Bizarre News-Lost Lottery Ticket

August 3, 2009 12:00:00 AM PDT
The stories may be strange, but they're trueLOST LOTTERY TICKET
WELLINGTON, Fla. (AP) - A South Florida man had some good luck, now he's hoping for even better luck. Louis Tolentino says he lost a winning scratch-off lottery ticket worth a-half million bucks. He hopes he'll be lucky enough for someone to turn it in. A clerk at the store where he bought the ticket confirms it was a winner. The clerk told Tolentino he had to cash it in at the lottery office in West Palm Beach. Somewhere along the way, he lost it. Tolentino says he panicked and retraced his steps. But there's been no sign of that $500,000 lotto ticket. Without his signature on it, it's finders-keepers. Anyone can cash in that ticket.

ZOO POOP FUEL
NEW ORLEANS (AP) - Researchers at Tulane University could have the inside scoop on beating the energy crisis -- zoo poop. The scientists are studying droppings from hippos, giraffes and other plant-eating animals. The zoo doo contains bacteria that helps turn plant waste into butanol, a type of alcohol that can fuel engines. Eric Smith, associate director of the Tulane Energy Institute, says scientists scooping up zoo poop might look funny. But he tells New Orleans CityBusiness that animals have been turning plants into energy long before people ever thought about doing it.

PARKING STRIP SALAD
SEATTLE, Wash. (AP) - Seattle gardeners are curbing their appetites. The city is encouraging the green-thumb set to plant veggies on parking strips. Those are the strips of grass between the sidewalk and the curb. The city has lifted the requirement for a permit for a strip garden. Gardener Jake Harris couldn't wait to get his veggies in the ground. He tells The Seattle Times his mantra is "eat your yard."

SWORD EXERCISE
CHINA GROVE, N.C. (AP) - Forza might sound like an import car model. But it's more like swordplay for exercise. Jennifer Lambert teachers Forza at North Carolina's South Rowan YMCA. The Salisbury Post reports her students use a 2-pound wooden sword, but unlike fencing there's no combat. While students might be channeling their inner-swashbuckler, Forza gives a serious workout. Lambert tells her new students they might have sore shoulder and back muscles when they start. She has another warning for students as they swing their swords -- don't stand too close to each other.
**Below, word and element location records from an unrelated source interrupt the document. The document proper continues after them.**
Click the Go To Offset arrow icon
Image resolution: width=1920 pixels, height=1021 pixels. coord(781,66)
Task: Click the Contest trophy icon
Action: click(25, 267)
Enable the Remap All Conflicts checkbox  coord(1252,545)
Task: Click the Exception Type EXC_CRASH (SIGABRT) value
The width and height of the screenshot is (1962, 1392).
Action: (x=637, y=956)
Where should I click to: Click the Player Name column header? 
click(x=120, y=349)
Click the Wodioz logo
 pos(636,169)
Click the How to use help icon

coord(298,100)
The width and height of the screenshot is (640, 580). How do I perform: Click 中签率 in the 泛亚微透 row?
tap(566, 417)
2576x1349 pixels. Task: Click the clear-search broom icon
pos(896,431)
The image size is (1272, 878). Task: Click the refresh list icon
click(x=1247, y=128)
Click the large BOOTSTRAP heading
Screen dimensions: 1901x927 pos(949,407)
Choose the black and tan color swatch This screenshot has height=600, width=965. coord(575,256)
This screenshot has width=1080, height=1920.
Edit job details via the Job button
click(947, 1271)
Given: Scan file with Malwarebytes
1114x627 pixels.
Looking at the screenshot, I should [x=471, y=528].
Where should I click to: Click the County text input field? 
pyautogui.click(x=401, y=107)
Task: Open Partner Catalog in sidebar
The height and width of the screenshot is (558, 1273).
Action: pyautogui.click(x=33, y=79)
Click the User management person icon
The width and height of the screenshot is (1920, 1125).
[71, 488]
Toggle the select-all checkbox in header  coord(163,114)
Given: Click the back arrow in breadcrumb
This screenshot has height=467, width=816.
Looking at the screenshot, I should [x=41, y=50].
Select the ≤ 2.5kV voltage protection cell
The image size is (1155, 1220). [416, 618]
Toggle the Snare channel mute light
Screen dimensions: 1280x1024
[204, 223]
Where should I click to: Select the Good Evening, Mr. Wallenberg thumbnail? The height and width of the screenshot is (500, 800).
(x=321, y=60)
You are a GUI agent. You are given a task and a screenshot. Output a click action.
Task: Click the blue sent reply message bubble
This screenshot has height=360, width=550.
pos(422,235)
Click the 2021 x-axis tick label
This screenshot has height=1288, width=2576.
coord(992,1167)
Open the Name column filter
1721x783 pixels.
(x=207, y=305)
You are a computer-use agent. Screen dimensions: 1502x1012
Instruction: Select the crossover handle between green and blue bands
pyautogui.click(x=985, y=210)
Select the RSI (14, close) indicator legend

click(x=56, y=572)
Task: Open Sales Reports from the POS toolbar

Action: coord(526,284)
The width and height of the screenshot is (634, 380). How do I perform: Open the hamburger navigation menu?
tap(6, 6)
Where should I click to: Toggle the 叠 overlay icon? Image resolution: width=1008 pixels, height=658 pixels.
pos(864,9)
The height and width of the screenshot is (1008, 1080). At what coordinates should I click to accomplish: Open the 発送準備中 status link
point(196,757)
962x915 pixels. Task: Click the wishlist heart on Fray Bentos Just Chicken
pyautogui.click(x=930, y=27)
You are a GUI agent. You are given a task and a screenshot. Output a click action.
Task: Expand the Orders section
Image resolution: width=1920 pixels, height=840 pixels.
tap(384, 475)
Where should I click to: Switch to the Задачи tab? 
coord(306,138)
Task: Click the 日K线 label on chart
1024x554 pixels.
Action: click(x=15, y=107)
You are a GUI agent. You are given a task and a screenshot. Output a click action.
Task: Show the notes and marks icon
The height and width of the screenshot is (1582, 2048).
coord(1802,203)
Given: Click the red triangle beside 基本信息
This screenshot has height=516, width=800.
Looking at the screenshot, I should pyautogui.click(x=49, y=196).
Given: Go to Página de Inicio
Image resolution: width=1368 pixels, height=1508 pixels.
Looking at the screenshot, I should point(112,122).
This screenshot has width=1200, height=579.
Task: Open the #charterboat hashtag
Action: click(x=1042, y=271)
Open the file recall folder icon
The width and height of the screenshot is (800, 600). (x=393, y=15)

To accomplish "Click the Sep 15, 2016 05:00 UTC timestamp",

LONG TIME IN FAST FOOD NORTH
MUSKEGON, Mich. (AP) - It's fast food -- but a long career. Marlene Wickerink and Janet Chapman are both saying goodbye to the Golden Arches. Wickerink and Chapman are retiring from the McDonald's in North Muskegon, Mich. Between the two, they have more than four decades of experience with Happy Meals, Quarter Pounders and Big Macs. The franchise owner (Mark Dahlke) tells The Muskegon Chronicle the women were great examples for their fellow workers. Chapman was the voice of the drive-though lane. She says she'll miss McDonald's. She adds she used to be shy before starting under the Golden Arches in 1988.

ROLLER SKIING
BEND, Ore. (AP) - It might be tough to think about the Winter Olympics during the dog days of summer. But Torin Koos can't let a little thing like the lack of snow interrupt his training for the 2010 Winter Games in Vancouver. He's a member of the U.S. cross-country ski team. He and some teammates are training with roller skis in the area around Oregon's Mount Bachelor. The skiers say roller skis come close to the snow variety, but with some important differences. One skier tells The Register-Guard newspaper it hurts a lot more to fall on pavement than snow. The roller skies also have brakes, something snow skis lack.